As mudanças surtiram efeito imediato. Foi campeão no primeiro ano e trocou o Torque pelo Liverpool, mas com um novo desafio a quebrar: o da mentalidade do novo clube.

O estilo de jogo ofensivo, com toques de bola desde a saída com o goleiro, sem chutões, não agradava aos torcedores e dirigentes de um clube centenário e mais conservador.

"Eu ouvia da tribuna os gritos de ‘uh’ a cada passe que dávamos. Eles sofriam de verdade, foi um caminho muito duro, mas que valeu um título. Esse caminho valeu a pena, virou a história do clube", lembrou.

A equipe conquistou o Torneo Intermedio –competição curta disputada entre o Apertura e o Clausura, as duas edições anuais do campeonato nacional. O estilo de jogo ofensivo e de posse de bola foi uma influência direta de Líber Vespa, seu mentor, meia que defendeu a seleção uruguaia nos anos 90 e morreu em 2018.

"Eu o tive como treinador no Torque, e era só posse de bola. Eu me sentia incrível por correr do jeito certo, por nunca correr demais. Era um líder e um cara espetacular. E depois me marcou ver o Guardiola", disse, antes de citar outra inspiração. "Meu pai me dizia: ‘Você quer ser treinador? Então seja diferente'. Até hoje recebo mensagens dele me cobrando."

Paulo Pezzolano tem o desejo de trabalhar na Europa - Gustavo Aleixo/Cruzeiro

No Cruzeiro, Pezzolano chegou em poucos meses à final do Mineiro. Perdeu a decisão para o Atlético-MG, mas ganhou a aprovação da torcida devido à campanha.

Precisou, dias depois, quebrar novamente os muros para remontar a estratégia com a perda de Vitor Roque, maior joia do clube, contratado pelo Athletico Paranaense pelo valor da multa rescisória de R$ 24 milhões.

"O torcedor está contente sempre? Tenho convicção de que não, mas também tenho certeza de que faço o melhor para ganhar, para transformar o time em mais competitivo."
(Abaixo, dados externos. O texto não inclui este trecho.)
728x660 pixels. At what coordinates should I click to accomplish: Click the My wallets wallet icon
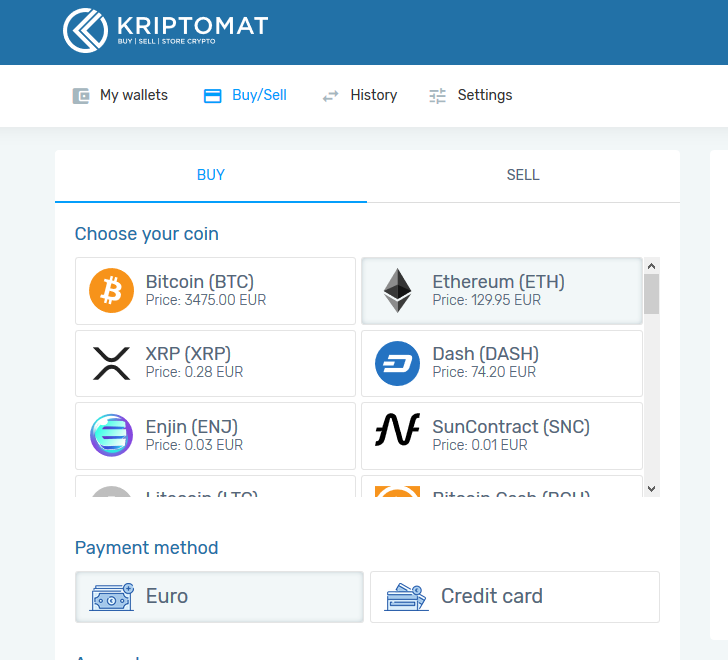click(81, 96)
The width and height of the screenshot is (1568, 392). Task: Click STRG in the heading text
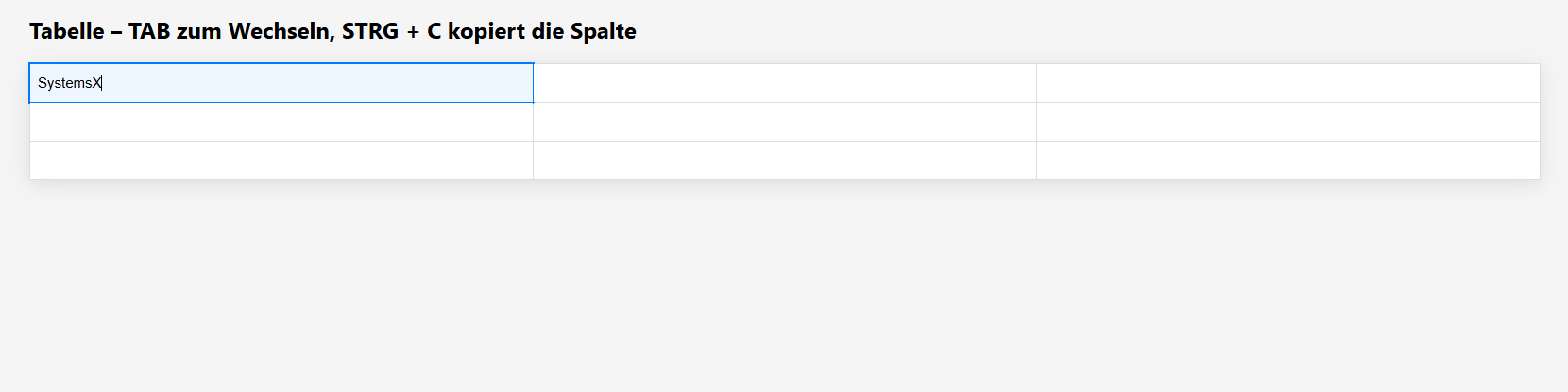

O time não perde desde a eliminação para o Fluminense, nas oitavas de final da Copa do Brasil, em 12 de julho. Foram 13 jogos, com sete vitórias e seis empates no período. Entre abril e junho, conquistou nove vitórias consecutivas, com sete jogos sem tomar gol, levando o goleiro Rafael Cabral a bater as marcas dos ídolos Fábio e Dida.

Com contrato estendido até o fim de 2023, falta bem pouco para Pezzolano, enfim, poder olhar para a Série A e se deparar com novos muros para quebrar. Um deles é o do futebol europeu.

"O meu sonho é a seleção uruguaia, mais para a frente, em algum momento futuro, ou triunfar na Europa. Isso vai chegar, estou convencido de que vai."